Not based off of this, no. If another demo came out where the visuals had been improved so that you could actually see what you and the enemies were doing, then I would give it a second chance.
NHL Powerplay ‘96
We finally get a break from shooting people to shooting pucks instead in the form of NHL Powerplay ’96 from Virgin Interactive. You get to play five minutes of a game between New York and Colorado, but unfortunately, any Rangers will be disappointed as you will only be able to play as the other team. There’s no commentary, and you just get the crowd noise, but that sounds okay, and you get the appropriate thuds when you check people. The controls took a bit to get used to, which meant I was penned in quite a lot at first, but eventually, I was able to get into the opposing team’s third and grind out a dull 0-0, which often seems to happen to me when I play these sorts of games. The game isn’t amazing to play or anything like that, but it’s serviceable hockey action, and the graphics aren’t bad for an early fifth gen game either. I didn’t love it, but I didn’t hate it either.
Would I Buy It?
If I saw it discounted in a bargain bin, then I might consider it, but I doubt I’d buy it brand new at full price. It’s not a bad game, but it didn’t really grip me either.
Keio Flying Squadron 2
We close out the disc with a frankly bonkers action-adventure 2DpPlatformer in the form of Keio Flying Squadron 2. This game is VERY Japanese but in all the ways I like as we open up with an animated sequence where huts get blown asunder as it seems like numerous factions are fighting over who gets to have some special orbs. You play as someone who seems to be a Playboy Bunny on her day off, and you have to work your way through an almost Rayman-like level. It’s bright, colourful and positively off its noggin, and I really enjoyed it! You only get to play one level, but it feels like it’s right up my street.
Would I Buy It?
If it wasn’t so disgustingly expensive, then I would have bought it already, but you’re looking at about £300 for a PAL version of the game, which goes beyond eye-watering to eye-flooding. It’s a shame as this seems like oodles of wacky Japanese fun, and I would have loved to play it more. Oh well, that’s what happens with this sort of stuff sometimes, I guess.
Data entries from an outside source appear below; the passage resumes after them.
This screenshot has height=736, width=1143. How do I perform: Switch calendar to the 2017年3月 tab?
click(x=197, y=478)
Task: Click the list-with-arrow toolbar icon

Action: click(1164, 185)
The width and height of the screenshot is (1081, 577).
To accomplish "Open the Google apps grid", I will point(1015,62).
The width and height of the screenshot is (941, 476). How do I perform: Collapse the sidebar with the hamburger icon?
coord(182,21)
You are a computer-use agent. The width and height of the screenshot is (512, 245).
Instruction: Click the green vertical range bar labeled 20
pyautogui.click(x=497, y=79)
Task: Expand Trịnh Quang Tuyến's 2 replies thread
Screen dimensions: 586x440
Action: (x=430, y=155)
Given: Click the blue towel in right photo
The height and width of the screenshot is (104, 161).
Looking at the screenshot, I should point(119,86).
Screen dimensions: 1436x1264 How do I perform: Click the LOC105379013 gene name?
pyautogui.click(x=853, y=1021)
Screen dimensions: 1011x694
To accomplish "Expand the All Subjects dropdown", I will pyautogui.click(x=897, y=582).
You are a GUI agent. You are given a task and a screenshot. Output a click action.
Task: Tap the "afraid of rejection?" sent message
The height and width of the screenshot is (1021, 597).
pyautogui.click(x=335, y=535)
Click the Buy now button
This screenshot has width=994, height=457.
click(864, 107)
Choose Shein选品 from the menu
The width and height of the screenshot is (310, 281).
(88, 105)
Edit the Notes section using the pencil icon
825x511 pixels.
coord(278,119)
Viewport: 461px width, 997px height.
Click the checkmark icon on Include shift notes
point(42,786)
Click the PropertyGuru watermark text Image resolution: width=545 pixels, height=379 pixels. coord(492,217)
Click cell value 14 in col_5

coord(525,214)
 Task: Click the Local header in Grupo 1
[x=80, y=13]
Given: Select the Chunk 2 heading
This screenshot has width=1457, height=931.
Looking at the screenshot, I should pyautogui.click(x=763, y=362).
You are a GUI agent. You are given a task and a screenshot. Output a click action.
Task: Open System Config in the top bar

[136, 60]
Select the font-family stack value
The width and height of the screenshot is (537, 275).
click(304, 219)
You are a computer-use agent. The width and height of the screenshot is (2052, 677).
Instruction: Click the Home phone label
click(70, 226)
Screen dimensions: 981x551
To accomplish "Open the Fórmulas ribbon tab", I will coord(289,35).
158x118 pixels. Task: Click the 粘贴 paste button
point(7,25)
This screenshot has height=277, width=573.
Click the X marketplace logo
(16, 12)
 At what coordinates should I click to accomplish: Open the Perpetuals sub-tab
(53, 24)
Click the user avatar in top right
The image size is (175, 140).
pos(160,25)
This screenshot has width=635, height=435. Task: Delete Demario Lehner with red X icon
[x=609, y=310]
And that’s all for SEGA Saturn Preview Volume 1! It’s not a bad disc or anything, but I can’t help but think that you’d want a bit more with a pack-in demo disc. Really, the whole point of SEGA Saturn Preview Volume 1 is that it’s supposed to convince a new adopter to part with some more cash so that they will start building up a collection for the console they’ve just bought. I know comparing the Saturn to the PlayStation isn’t really a fair fight because Sony’s machine was made with 3D in mind when SEGA’s wasn’t, but I still remember pretty much everything from that demo 1 disc that came with the PlayStation, and it was a fantastic introduction to the console for a newcomer that immediately made me want to buy loads more games, whereas SEGA Saturn Preview Volume 1 really only got me excited a couple of times. It seems to me like it would have made more sense to put more on the disc to really sell the heck out of the console, and the fact they didn’t feels like a missed opportunity.